Long term care insurance is definitely the way to go if you can afford it. The time to buy is middle age, as it becomes more expensive the older you get. Unfortunately I have never been able to afford it myself, but I learned so much working in the insurance industry for so many years. Even if you buy in at an older age, if you can afford $4000 a year for the policy, it sure beats $4000 a month for the NH with no policy. In addition, most LTC policies cover in-home care at the same benefit amount per day as the facility benefit. This allows the elder to age in place at home as long as feasible. There is also a newer development in the industry, whereby you can utilize the cash value in your life insurance policy to pay all or some of your LTC policy premium. This is huge - talk to your insurance agent!!

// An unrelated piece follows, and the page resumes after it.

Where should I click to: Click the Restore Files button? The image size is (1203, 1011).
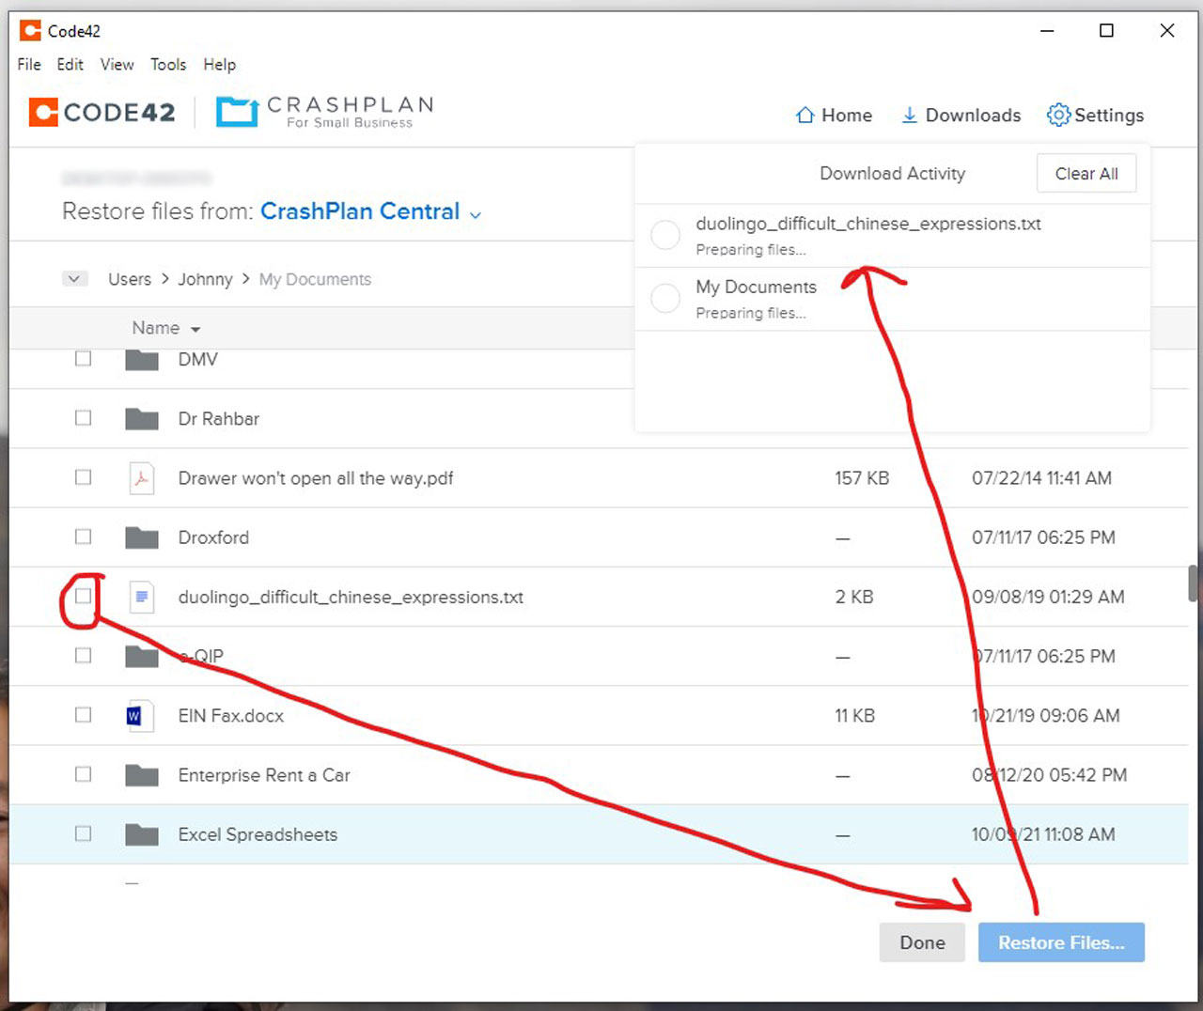click(1061, 942)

Wow, what an eye opener this was. I hesitated to voice my own opinion, not wanting to influence or leave myself open to criticism that life is a gift, no matter the quality.

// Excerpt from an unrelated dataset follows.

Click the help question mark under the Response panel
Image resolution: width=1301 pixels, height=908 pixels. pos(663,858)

I'm having the "talk" with my daughter this weekend although I don't think she would ever even think of caring for me should I get this hated disease. I will extract from her a solemn promise that she will NEVER, regardless of who it is, care for a family member affected by dementia.

I have written a will and executed a DNR. I have made arrangements for all my furbabies to be cared for after my death. My mom and I did all these things at the very beginning of her diagnosis of dementia, long before it was little more than a bother. We've had a lifetime to talk about our wishes and I knew what hers were. Despite all our planning, the end of her life was a painful nightmare.

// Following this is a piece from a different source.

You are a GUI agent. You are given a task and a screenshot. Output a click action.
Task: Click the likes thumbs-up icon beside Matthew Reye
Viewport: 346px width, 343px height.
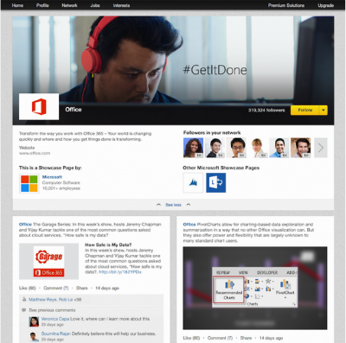[x=24, y=300]
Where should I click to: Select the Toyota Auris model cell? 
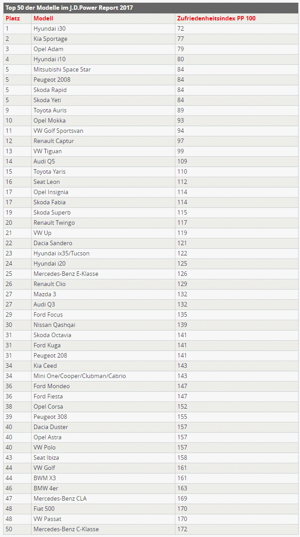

Should I be one of the damned, I will end my life shortly after diagnosis. Not because of depression. Certainly not out of desperation. It will have been a well-thought-out, intelligent, conscious choice. I will put my ducks all in row, sell as much as I can, update my will and go.

Someone asked what they do with you if you have no family. Go to any locked Alz ward in any NH or AL facility and you'll find out quickly and painfully. Many of the patients on my Mom's ward had been there for 12 or more years and had not had ONE single visit. Even those with huge extended families. The aides and nurses told me stories... heartbreaking, painfully detailed stories of how their families came in with them when they were admitted and then never saw them ever again. The worst part? The majority of them were lovely, loving, funny, wonderful, demonstrative, silly, affectionate and sooooo easily loved. I fell in love every moment of every one of the many hours I visited.

They were forgotten. And sometimes they knew it.

annet, you asked what about me? There is no one to care for me. Even if there were someone willing, knowing what I know about Alz care, I would not want or allow that to happen. My decision was made quite some time ago.

That is not to say that I would change having taken care of my Mama for anything in the world -- it is what I HAD to do and I wouldn't have had it any other way. I loved her beyond a normal Mom & daughter relationship. She saved my life a few times and she was (and will always be) my lifelong best friend. There just was never a question but that I would be there for her but it has bankrupted me emotionally, physically, financially.

When the end is near, I will not hesitate. I will go peacefully and courageously by my own choice and my own hand and be a burden to no one. I hope that doesn't sound sad because it's not meant to be. It's just meant to be my own reality because I will not linger painfully. All I can do is hope that God will not judge me for a decision based on my love for those left behind.

Hugs to all the caretakers, kisses to those affected.

You're all amazing, courageous and exceptional.